=== What the task asks ===
Output each entry exactly as written.

=== Extracted records ===
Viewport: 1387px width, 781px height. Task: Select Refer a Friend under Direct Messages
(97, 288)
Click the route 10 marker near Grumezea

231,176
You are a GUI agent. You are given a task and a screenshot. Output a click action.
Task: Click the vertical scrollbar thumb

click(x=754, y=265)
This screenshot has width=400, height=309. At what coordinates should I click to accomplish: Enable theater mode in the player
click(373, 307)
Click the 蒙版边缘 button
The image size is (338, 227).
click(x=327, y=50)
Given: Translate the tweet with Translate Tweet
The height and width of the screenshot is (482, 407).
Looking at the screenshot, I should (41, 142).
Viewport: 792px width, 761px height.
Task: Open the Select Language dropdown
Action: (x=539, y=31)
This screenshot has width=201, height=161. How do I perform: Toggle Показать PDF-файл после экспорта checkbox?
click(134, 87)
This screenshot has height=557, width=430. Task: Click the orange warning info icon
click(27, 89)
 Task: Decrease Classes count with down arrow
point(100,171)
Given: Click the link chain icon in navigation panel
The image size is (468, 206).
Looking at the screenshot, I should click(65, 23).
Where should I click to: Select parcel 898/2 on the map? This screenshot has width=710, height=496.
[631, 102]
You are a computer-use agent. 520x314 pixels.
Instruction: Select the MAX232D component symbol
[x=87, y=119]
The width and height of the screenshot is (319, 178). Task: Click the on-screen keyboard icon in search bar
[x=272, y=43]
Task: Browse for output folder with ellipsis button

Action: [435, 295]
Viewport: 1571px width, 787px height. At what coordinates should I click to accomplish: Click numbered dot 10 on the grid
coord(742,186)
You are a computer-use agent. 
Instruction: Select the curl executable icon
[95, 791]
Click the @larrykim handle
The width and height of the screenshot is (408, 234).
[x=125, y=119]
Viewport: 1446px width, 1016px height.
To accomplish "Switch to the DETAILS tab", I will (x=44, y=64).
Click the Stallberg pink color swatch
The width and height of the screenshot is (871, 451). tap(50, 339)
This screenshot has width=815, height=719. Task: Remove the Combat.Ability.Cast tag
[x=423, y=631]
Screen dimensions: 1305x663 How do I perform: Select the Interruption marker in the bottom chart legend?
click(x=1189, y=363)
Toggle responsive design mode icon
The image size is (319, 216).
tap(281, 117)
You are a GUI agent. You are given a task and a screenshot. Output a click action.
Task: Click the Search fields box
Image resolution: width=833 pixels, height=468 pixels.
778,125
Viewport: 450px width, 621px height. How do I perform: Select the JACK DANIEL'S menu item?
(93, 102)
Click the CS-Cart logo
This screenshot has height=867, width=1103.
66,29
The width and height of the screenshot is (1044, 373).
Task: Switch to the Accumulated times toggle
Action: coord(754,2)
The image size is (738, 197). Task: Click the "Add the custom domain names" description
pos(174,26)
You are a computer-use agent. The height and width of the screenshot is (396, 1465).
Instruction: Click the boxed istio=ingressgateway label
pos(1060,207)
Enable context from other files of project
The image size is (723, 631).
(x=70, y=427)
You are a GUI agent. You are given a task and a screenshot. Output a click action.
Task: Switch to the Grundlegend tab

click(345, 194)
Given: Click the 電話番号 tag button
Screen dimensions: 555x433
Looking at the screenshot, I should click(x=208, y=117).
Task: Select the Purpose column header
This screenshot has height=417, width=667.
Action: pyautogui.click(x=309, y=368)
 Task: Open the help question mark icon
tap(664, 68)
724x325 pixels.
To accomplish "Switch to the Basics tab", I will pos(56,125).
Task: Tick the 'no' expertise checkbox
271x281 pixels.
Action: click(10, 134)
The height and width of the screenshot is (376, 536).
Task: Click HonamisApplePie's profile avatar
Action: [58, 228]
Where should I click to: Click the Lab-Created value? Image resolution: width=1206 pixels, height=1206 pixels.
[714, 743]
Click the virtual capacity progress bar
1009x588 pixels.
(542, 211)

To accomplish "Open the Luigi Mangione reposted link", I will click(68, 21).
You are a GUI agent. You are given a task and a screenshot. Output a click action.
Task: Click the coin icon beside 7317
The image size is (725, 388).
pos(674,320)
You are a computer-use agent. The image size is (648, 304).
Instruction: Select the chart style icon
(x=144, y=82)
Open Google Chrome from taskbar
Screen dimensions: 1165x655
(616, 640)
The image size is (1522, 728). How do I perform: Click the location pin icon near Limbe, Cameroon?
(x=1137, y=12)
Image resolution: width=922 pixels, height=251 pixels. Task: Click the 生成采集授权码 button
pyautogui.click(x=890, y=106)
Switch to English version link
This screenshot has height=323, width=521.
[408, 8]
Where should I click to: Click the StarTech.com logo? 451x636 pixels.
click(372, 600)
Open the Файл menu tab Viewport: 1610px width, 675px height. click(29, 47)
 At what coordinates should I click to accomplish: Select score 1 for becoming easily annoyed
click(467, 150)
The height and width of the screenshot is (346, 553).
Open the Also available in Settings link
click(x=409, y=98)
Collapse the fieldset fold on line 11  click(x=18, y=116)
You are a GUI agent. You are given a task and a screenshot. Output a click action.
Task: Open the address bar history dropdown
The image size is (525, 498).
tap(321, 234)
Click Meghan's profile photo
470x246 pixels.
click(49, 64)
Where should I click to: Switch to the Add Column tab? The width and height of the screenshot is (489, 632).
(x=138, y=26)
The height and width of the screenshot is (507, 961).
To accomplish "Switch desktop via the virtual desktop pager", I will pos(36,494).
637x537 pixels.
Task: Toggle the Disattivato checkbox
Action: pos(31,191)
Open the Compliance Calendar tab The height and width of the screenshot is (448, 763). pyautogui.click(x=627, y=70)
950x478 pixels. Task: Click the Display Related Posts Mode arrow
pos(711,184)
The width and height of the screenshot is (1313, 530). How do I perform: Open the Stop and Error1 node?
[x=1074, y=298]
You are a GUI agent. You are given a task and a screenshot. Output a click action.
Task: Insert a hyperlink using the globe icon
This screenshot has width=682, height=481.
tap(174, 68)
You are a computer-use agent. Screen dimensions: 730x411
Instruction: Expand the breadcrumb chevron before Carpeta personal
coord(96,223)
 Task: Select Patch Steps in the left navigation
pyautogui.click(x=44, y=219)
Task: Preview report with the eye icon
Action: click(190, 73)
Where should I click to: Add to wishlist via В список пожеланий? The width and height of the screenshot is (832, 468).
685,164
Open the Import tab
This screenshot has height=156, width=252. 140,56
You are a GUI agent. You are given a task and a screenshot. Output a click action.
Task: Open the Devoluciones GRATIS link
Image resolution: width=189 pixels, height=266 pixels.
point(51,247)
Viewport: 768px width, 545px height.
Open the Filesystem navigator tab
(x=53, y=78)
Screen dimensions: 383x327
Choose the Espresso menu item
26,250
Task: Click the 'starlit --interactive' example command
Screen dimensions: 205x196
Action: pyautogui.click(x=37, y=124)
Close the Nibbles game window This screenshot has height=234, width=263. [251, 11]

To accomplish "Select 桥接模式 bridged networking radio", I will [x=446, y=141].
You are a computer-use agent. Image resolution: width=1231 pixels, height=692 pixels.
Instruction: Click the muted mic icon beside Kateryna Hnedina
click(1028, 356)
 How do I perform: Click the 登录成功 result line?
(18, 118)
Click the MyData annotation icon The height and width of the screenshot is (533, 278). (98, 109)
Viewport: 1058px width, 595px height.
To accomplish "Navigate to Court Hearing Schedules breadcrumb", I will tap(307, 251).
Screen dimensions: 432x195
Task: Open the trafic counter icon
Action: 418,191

=== Solution to the exercise ===
Viewport: 1387px width, 781px height. Task: Select Refer a Friend under Direct Messages
(97, 288)
Click the route 10 marker near Grumezea

231,176
You are a GUI agent. You are given a task and a screenshot. Output a click action.
Task: Click the vertical scrollbar thumb

click(x=754, y=265)
This screenshot has width=400, height=309. At what coordinates should I click to accomplish: Enable theater mode in the player
click(373, 307)
Click the 蒙版边缘 button
The image size is (338, 227).
click(x=327, y=50)
Given: Translate the tweet with Translate Tweet
The height and width of the screenshot is (482, 407).
Looking at the screenshot, I should (41, 142).
Viewport: 792px width, 761px height.
Task: Open the Select Language dropdown
Action: (x=539, y=31)
This screenshot has width=201, height=161. How do I perform: Toggle Показать PDF-файл после экспорта checkbox?
click(134, 87)
This screenshot has height=557, width=430. Task: Click the orange warning info icon
click(27, 89)
 Task: Decrease Classes count with down arrow
point(100,171)
Given: Click the link chain icon in navigation panel
The image size is (468, 206).
Looking at the screenshot, I should click(65, 23).
Where should I click to: Select parcel 898/2 on the map? This screenshot has width=710, height=496.
[631, 102]
You are a computer-use agent. 520x314 pixels.
Instruction: Select the MAX232D component symbol
[x=87, y=119]
The width and height of the screenshot is (319, 178). Task: Click the on-screen keyboard icon in search bar
[x=272, y=43]
Task: Browse for output folder with ellipsis button

Action: [435, 295]
Viewport: 1571px width, 787px height. At what coordinates should I click to accomplish: Click numbered dot 10 on the grid
coord(742,186)
You are a computer-use agent. 
Instruction: Select the curl executable icon
[95, 791]
Click the @larrykim handle
The width and height of the screenshot is (408, 234).
[x=125, y=119]
Viewport: 1446px width, 1016px height.
To accomplish "Switch to the DETAILS tab", I will (x=44, y=64).
Click the Stallberg pink color swatch
The width and height of the screenshot is (871, 451). tap(50, 339)
This screenshot has width=815, height=719. Task: Remove the Combat.Ability.Cast tag
[x=423, y=631]
Screen dimensions: 1305x663 How do I perform: Select the Interruption marker in the bottom chart legend?
click(x=1189, y=363)
Toggle responsive design mode icon
The image size is (319, 216).
tap(281, 117)
You are a GUI agent. You are given a task and a screenshot. Output a click action.
Task: Click the Search fields box
Image resolution: width=833 pixels, height=468 pixels.
778,125
Viewport: 450px width, 621px height. How do I perform: Select the JACK DANIEL'S menu item?
(93, 102)
Click the CS-Cart logo
This screenshot has height=867, width=1103.
66,29
The width and height of the screenshot is (1044, 373).
Task: Switch to the Accumulated times toggle
Action: coord(754,2)
The image size is (738, 197). Task: Click the "Add the custom domain names" description
pos(174,26)
You are a computer-use agent. The height and width of the screenshot is (396, 1465).
Instruction: Click the boxed istio=ingressgateway label
pos(1060,207)
Enable context from other files of project
The image size is (723, 631).
(x=70, y=427)
You are a GUI agent. You are given a task and a screenshot. Output a click action.
Task: Switch to the Grundlegend tab

click(345, 194)
Given: Click the 電話番号 tag button
Screen dimensions: 555x433
Looking at the screenshot, I should click(x=208, y=117).
Task: Select the Purpose column header
This screenshot has height=417, width=667.
Action: pyautogui.click(x=309, y=368)
 Task: Open the help question mark icon
tap(664, 68)
724x325 pixels.
To accomplish "Switch to the Basics tab", I will pos(56,125).
Task: Tick the 'no' expertise checkbox
271x281 pixels.
Action: click(10, 134)
The height and width of the screenshot is (376, 536).
Task: Click HonamisApplePie's profile avatar
Action: [58, 228]
Where should I click to: Click the Lab-Created value? Image resolution: width=1206 pixels, height=1206 pixels.
[714, 743]
Click the virtual capacity progress bar
1009x588 pixels.
(542, 211)

To accomplish "Open the Luigi Mangione reposted link", I will click(68, 21).
You are a GUI agent. You are given a task and a screenshot. Output a click action.
Task: Click the coin icon beside 7317
The image size is (725, 388).
pos(674,320)
You are a computer-use agent. The image size is (648, 304).
Instruction: Select the chart style icon
(x=144, y=82)
Open Google Chrome from taskbar
Screen dimensions: 1165x655
(616, 640)
The image size is (1522, 728). How do I perform: Click the location pin icon near Limbe, Cameroon?
(x=1137, y=12)
Image resolution: width=922 pixels, height=251 pixels. Task: Click the 生成采集授权码 button
pyautogui.click(x=890, y=106)
Switch to English version link
This screenshot has height=323, width=521.
[408, 8]
Where should I click to: Click the StarTech.com logo? 451x636 pixels.
click(372, 600)
Open the Файл menu tab Viewport: 1610px width, 675px height. click(29, 47)
 At what coordinates should I click to accomplish: Select score 1 for becoming easily annoyed
click(467, 150)
The height and width of the screenshot is (346, 553).
Open the Also available in Settings link
click(x=409, y=98)
Collapse the fieldset fold on line 11  click(x=18, y=116)
You are a GUI agent. You are given a task and a screenshot. Output a click action.
Task: Open the address bar history dropdown
The image size is (525, 498).
tap(321, 234)
Click Meghan's profile photo
470x246 pixels.
click(49, 64)
Where should I click to: Switch to the Add Column tab? The width and height of the screenshot is (489, 632).
(x=138, y=26)
The height and width of the screenshot is (507, 961).
To accomplish "Switch desktop via the virtual desktop pager", I will pos(36,494).
637x537 pixels.
Task: Toggle the Disattivato checkbox
Action: pos(31,191)
Open the Compliance Calendar tab The height and width of the screenshot is (448, 763). pyautogui.click(x=627, y=70)
950x478 pixels. Task: Click the Display Related Posts Mode arrow
pos(711,184)
The width and height of the screenshot is (1313, 530). How do I perform: Open the Stop and Error1 node?
[x=1074, y=298]
You are a GUI agent. You are given a task and a screenshot. Output a click action.
Task: Insert a hyperlink using the globe icon
This screenshot has width=682, height=481.
tap(174, 68)
You are a computer-use agent. Screen dimensions: 730x411
Instruction: Expand the breadcrumb chevron before Carpeta personal
coord(96,223)
 Task: Select Patch Steps in the left navigation
pyautogui.click(x=44, y=219)
Task: Preview report with the eye icon
Action: click(190, 73)
Where should I click to: Add to wishlist via В список пожеланий? The width and height of the screenshot is (832, 468).
685,164
Open the Import tab
This screenshot has height=156, width=252. 140,56
You are a GUI agent. You are given a task and a screenshot. Output a click action.
Task: Open the Devoluciones GRATIS link
Image resolution: width=189 pixels, height=266 pixels.
point(51,247)
Viewport: 768px width, 545px height.
Open the Filesystem navigator tab
(x=53, y=78)
Screen dimensions: 383x327
Choose the Espresso menu item
26,250
Task: Click the 'starlit --interactive' example command
Screen dimensions: 205x196
Action: pyautogui.click(x=37, y=124)
Close the Nibbles game window This screenshot has height=234, width=263. [251, 11]

To accomplish "Select 桥接模式 bridged networking radio", I will [x=446, y=141].
You are a computer-use agent. Image resolution: width=1231 pixels, height=692 pixels.
Instruction: Click the muted mic icon beside Kateryna Hnedina
click(1028, 356)
 How do I perform: Click the 登录成功 result line?
(18, 118)
Click the MyData annotation icon The height and width of the screenshot is (533, 278). (98, 109)
Viewport: 1058px width, 595px height.
To accomplish "Navigate to Court Hearing Schedules breadcrumb", I will tap(307, 251).
Screen dimensions: 432x195
Task: Open the trafic counter icon
Action: 418,191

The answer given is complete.